– Яд, то есть?
– Во!
– Да ты травить, что ли, кого вздумала?
Домна торопливо отвечает:
– Известь мужика мово… Тиранит, тиранит меня, мочи нет. Слёз не вытираю из глазёнок, инда вся, как есть, дотла исходилась с ним. Уж ты будь добра, дай какого ни на есть, хоть плохонького зелья.
– С ума ты сошла! – возмущается учительша. – Как тебе не стыдно? Да разве возможно? Не знаешь, что говоришь. Мужа травить вздумала… Какой бы он ни был, а всё-таки человек.
Домна брезгливо усмехается:
– Че-ло-век!
Учительша кладёт ей на плечо свою руку и урезонивает:
– Не нравится, так уйди; а такое дело разве мыслимо?
– Эх ты, Миколаевна! – освобождается от её руки Домна: – правду молвят в деревне…
Она дерзко взглядывает на гостью:
– Истину молвят, Миколаевна сладка к мужикам, потому нашу сестру, бабу-мытарницу, и не хошь уважить.
Гостья вспыхивает:
– Что? Что ты сказала? К кому сладка?
Домна ехидно прищуривается:
– Уж ладно, даром темнишь, Миколаевна. Не знаю будто, зачем ездишь в Черехово. Хо-хо! Больно пригож тамо псаломщик, что и говорить. Мужичкой побрезгует, а ты в самый раз.
Учительша краснеет, как маков цвет.
– Не хорошо, Домна, людей оговаривать.
Когда она берётся за дверную скобку, её руки дрожат.
Домна язвит ей вслед:
– Уж и обиделась. Я, Миколаевна, что на уме, то и на языке, не как иные. И… и, касатка, кто Богу не грешен, царю не виноват.
Гостья оборачивается, укоризненно смотрит на Домну и уходит.
У Домны всё нутро трепещет от злорадства. Ловко она отчитала её, до праздника не забудет!.. Напялила жакетку, да и думает, будто уж и всамделишная барышня. Как не так – на-ко, выкуси пирога с клюквой! Трудно было уважить, ну, зато и казнись. А зелья достать, чай, можно и от Захарьевны, она на эти затеи дошлая.

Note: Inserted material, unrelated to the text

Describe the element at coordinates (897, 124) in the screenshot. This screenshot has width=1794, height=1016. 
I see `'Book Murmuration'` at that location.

Домна обувается в валенки и уходит из избы к знахарке Захарьевне. Ежели у кого порез и хлещет кровь, не переставая, то Захарьевна мигом заговорит – кровь остановится. Тоже развораживает сглазы, гадает на воде, на картах и на бобах, а лечит куда ловчей фельдшера. Порой безмужняя баба нагуляет себе плод – поклонись Захарьевне, потерпи, как примется мучить – и сбудется плод; вернётся муж, чиста баба по-прежнему. Бывает и так – согрешит девка с одним, а помолвится за другого. Тут-то и нет цены Захарьевне: такое смастерит, что все концы в воду.
Избушка Захарьевны с краю деревни – тёмная, низкая, прогнившая. Сама же Захарьевна землиста лицом, раскоса глазами и расплывшаяся, как квашня. Нет работы – Захарьевна побирается по миру: иногда заглянет вдовый мужик – Захарьевна и с него зарабатывает деньгу, гривенник, пятиалтынный, двугривенный… И самой не обидно, и вдовцу полегчает. Голос у Захарьевны с гнусцой, а зубы чёрные, как угли.

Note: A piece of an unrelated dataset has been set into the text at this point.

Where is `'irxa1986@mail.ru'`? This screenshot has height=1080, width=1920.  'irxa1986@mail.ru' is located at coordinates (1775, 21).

– Здравствуй, здравствуй, кормилица. Садись, голубонька, да выкладывай, с чем пришла.
Домна оглядывает грязь избы.
– А и смердит же у тебя, Захарьевна; с чего бы это?
– Такой в стенах дух, Домнушка, да и травы другие вонючие.
Под потолком висят вениками сухие запылённые травы – тут ромашка, тут зверобой, тут вещий папоротник, тут Богородицыны слёзы, мята, иван-чай…
Захарьевна льстиво ухмыляется:
– И ты, касатушка, к сироте заглянула, а то все идут, одной Домнахи нетути. И что же с тобой, голубонька моя сивая, приключилося? Али добрый молодец сердышко иссушил? Али неможется?
– Не! – отвечает Домна: – какой к ляду молодец….Корней извёл, мочи нет. Дай-ко, бабонька, зелья какого супротив.
– Ахти! – удивляется Захаровна. – А я чаяла, Корней тихий мужик, а он эва куда!.. Да он тебя, голубонька моя, обидел-то чем? Бьёт крепко?
– Нелюб горазд! – тихо отвечает Домна, и от этого слова ей становится так горько, что руки, как плети, опускаются на колени. – Сделай милость, а я уж тебя не обижу.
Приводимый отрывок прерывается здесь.